How to Test Your Book Blurb
Show it to readers of your genre, not other writers. Writers give craft feedback. Readers tell you whether they’d buy the book. Ask one question only: does this make you want to read it? If the answer is anything other than a clear yes, something isn’t working.
You can also test blurbs after publication, since your Amazon description can be updated at any time and goes live the same day. If your book isn’t converting at the rate you’d expect given its traffic, the blurb is often the first thing to change.
If you need help with the full publishing setup, cover design, formatting, Amazon metadata, and back cover copy, our team at XpressPublisher handles all of it. And if you’re still in the writing stage, read our guide on which type of editing your manuscript needs before you get to the blurb stage.
FAQ: How to Write a Book Blurb
How long should a book blurb be?
Fiction blurbs work best at 150 to 200 words. Non-fiction can run up to 300 words if every sentence is doing work. The back cover usually fits 150 to 250 words depending on the design. On Amazon specifically, that range matters mechanically. It’s roughly what shows above the “Read more” fold, so the strongest part of your pitch should land before that cutoff. Longer does not mean better.
What’s the difference between a blurb and a synopsis?
A synopsis summarises the entire plot including the ending, since it’s for agents and publishers. A blurb is sales copy for readers. It sets up the premise and conflict but withholds the resolution to create the need to read. They serve completely different purposes.
Should I include my author bio on the back cover?
A short bio is standard on non-fiction back covers, where credentials support the promise. For fiction, it’s optional. Many authors put it on the inside back flap or leave it out entirely. If you include one, keep it to two or three specific sentences.
Can I use review quotes in my blurb?
Yes, if you have a strong endorsement from a name your readers will recognise, one or two sentences above the blurb. If you don’t have recognisable endorsements, skip it, since a weak quote uses space you could give to better copy.

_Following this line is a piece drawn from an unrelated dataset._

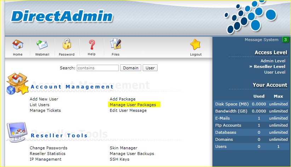Click the Home house icon
291x167 pixels.
click(17, 45)

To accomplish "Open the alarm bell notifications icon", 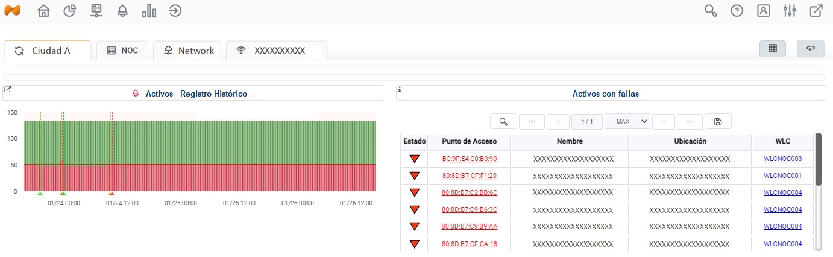I will [x=122, y=11].
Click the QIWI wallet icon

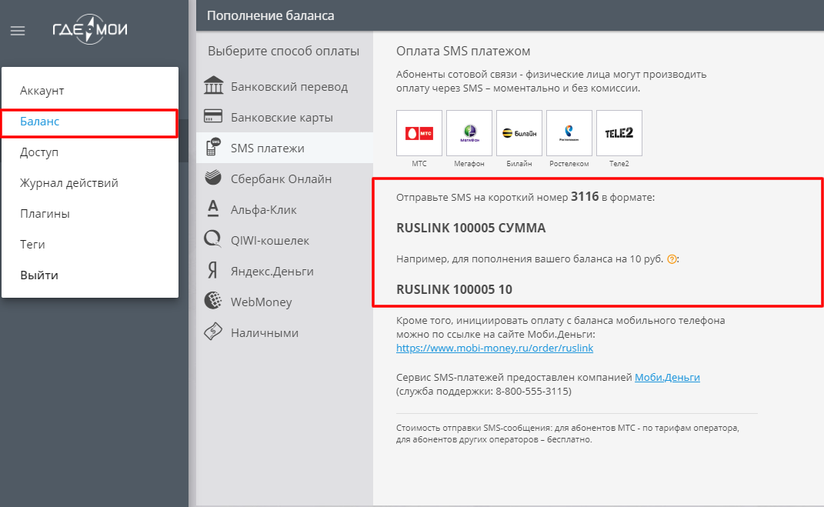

How many bullet points should a non-fiction blurb use?
Three or five. Marketing research on back-cover copy shows odd-numbered bullet lists read as more complete and considered than even-numbered ones. Each bullet should tell the reader what they’ll learn or be able to do, not just describe a chapter topic.
What’s the best way to learn how to write a book blurb that actually sells?
Study back covers in your exact genre, then follow the same shape: hook, stakes, unresolved question. Show drafts to real readers of your genre rather than other writers, and ask only whether it makes them want to read the book.